All I could think was, I have to work tonight.
Going to work when you’re sick is dreadful. Through the soggy tissues, you have to keep a smile on your face, while dodging hugs and kisses from the general public who disregard the warning “I’m sick as a dog, stay away” and still try for a kiss. A week later they tell everyone you made them sick.
Most of the time, I hide in the dressing room when I’m ill. You can slap on another layer of Vicks without anyone knowing.
Then it’s time to drag your sorry carcass up and get ready for the show. I stay away from corsets at these times. Having a coughing fit in a laced-up corset can turn ugly very quickly.
Once I started coughing behind the curtain on stage and, unable to stop, desperately tried to undo the corset, before either my head exploded or I had an explosion from the other end.
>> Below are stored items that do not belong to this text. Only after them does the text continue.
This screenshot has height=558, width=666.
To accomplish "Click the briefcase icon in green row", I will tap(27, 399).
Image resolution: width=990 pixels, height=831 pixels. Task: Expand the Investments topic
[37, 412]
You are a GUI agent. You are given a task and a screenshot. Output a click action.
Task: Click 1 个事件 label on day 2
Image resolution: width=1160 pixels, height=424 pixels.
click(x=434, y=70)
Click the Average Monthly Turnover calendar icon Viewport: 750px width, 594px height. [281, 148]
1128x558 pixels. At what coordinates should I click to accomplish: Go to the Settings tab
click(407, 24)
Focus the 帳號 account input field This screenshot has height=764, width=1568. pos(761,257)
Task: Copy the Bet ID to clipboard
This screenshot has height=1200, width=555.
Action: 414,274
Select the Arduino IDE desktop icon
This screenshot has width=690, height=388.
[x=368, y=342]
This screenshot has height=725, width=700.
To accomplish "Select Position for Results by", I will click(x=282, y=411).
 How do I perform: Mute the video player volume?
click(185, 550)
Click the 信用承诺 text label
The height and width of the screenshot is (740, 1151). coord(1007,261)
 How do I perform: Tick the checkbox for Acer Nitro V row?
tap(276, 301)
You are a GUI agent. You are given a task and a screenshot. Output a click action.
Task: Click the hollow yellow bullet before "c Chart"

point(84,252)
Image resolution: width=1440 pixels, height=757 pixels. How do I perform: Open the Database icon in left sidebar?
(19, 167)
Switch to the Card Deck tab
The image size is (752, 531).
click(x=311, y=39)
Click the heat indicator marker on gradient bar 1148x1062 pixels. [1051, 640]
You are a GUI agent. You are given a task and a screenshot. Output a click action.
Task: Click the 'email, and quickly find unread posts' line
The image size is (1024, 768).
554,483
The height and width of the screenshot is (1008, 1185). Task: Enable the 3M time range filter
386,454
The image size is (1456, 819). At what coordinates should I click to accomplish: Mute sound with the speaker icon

There were lots of turns to the back, spluttering into a hanky then spinning to the front as if nothing had happened.
I sweat a lot, especially when I’m rundown or fluey, so I could be standing right in front of the air conditioner, and I would have sweat dripping in my eyes, making my eyelashes clump together. I mop up as best I can, but sometimes it’s easier to let it go till you’re about to go on.
When showgirls put their hands up to try and block you as they are sick, leave them alone for that night. Although they have a gorgeous painted-on smile, deep down they may really want to rip your face off.
It’s time for me to stagger back to bed for another day, Lemsip in my hand and dog and cat jumping around at the bottom of the bed. Wish me luck, it will be gone in a couple of days.